The UK government is coordinating an emergency meeting with tech firms, who are expected to call for state intervention to avoid the failure of hundreds of firms following the collapse of Silicon Valley Bank UK (SVB UK).
The chancellor, Jeremy Hunt, also spoke with the Bank of England governor, Andrew Bailey, on Saturday morning, just hours after the collapse of SVB UK’s parent company, which marked the largest failure by a bank since the 2008 financial crisis.
The City minister, Andrew Griffith, was also set to meet with industry representatives on Saturday afternoon to “discuss the situation and the worries they face”, though some tech leaders are expected to call for government intervention amid fear that nearly all of their deposits will be wiped out.
“The government recognises that tech sector companies are often not cashflow positive as they grow, and that they rely on cash on deposits to cover their day to day costs,” the Treasury said in a statement.
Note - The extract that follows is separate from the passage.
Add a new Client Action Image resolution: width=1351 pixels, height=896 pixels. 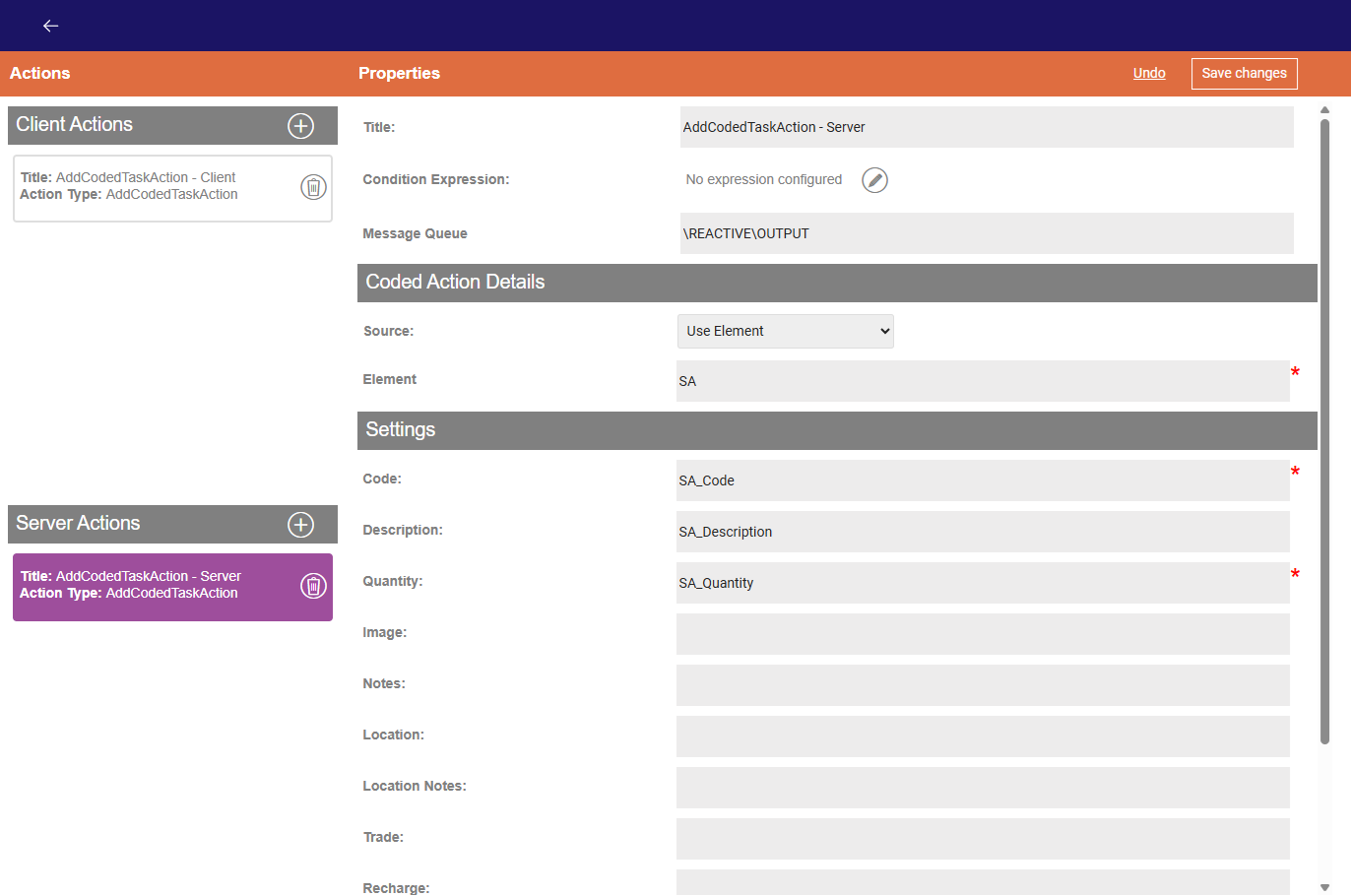point(300,126)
Silicon Valley Bank – which was the 16th largest lender in the US – collapsed and had its assets seized by US regulators on Friday after a tumultuous 48 hours. The lender been trying to raise emergency funding to plug a near $2bn (£1.7bn) hole in its finances, after a surge in withdrawals from customers in the tech industry who have seen funding dry up in recent months.
While there is little chance of contagion across the banking sector – given that the biggest banks serve a wider range of customers and have plenty of capital – tech start-ups and investors are worried about the ripple effects for the sector.
A open letter signed by nearly 200 tech executives is now being drafted to the chancellor, who has been pushing for greater investment and hopes the UK will be the “world’s next Silicon Valley”. A version of the draft letter, seen by the Guardian, warned that the majority of the signatories were this weekend “running numbers to see if we are technically insolvent” after losing deposits at SVB UK.
It explained that the tech sector is highly interconnected and the loss of deposits had the potential to cripple the sector, with many business at risk of falling into insolvency overnight.
It is understood that the Bank of England’s decision to place the subsidiary of the collapsed US lender into insolvency on Friday night will override any requests to withdraw or transfer funds to other banks – even if they had been filed, but not executed, by the time authorities stepped in.
It means that most of the lender’s 3,500 customers will see the bulk of their deposits at SVB UK wiped out, despite having been promised by UK chief executive Erin Platts on a Zoom call on Friday afternoon that the bank would continue operating next week as usual.
Attendees pushed Platts about transfer requests, saying many customers were still waiting for their funds to be moved out of their SVB UK accounts amid the panic. Platts said those transfers would still go through, but stressed there was a massive volume of requests to process.
That backlog had built up rapidly, as SVB UK’s 750 staff struggled to keep up as panic over the health of its parent firm gripped global markets.
The growing panic also forced Platts to issue a public statement, assuring customers that SVB UK’s operations were “ringfenced” from the US parent firm, and that deposits were protected up to £85,000 by the Financial Services Compensation Scheme.
But at 11:45pm on Friday night the Bank of England issued a statement confirming that it was placing SVB UK into insolvency. It said customers would receive up to £85,000 through the compensation scheme as soon as possible, while SVB UK’s creditors would receive whatever cash was gained through a liquidation of the other assets.
The Bank of England tried to assure markets, saying the impact of SVB’s closure would be minimal. “SVB UK has a limited presence in the UK and no critical functions supporting the financial system.”
Reports also emerged on Saturday that fledgling lender Bank of London was considering a bid for SVB UK’s operations. However, it is understood that regulators are still planning on proceeding with liquidation plans, rather than courting potential buyers.
The Bank of England and SVB UK declined to comment.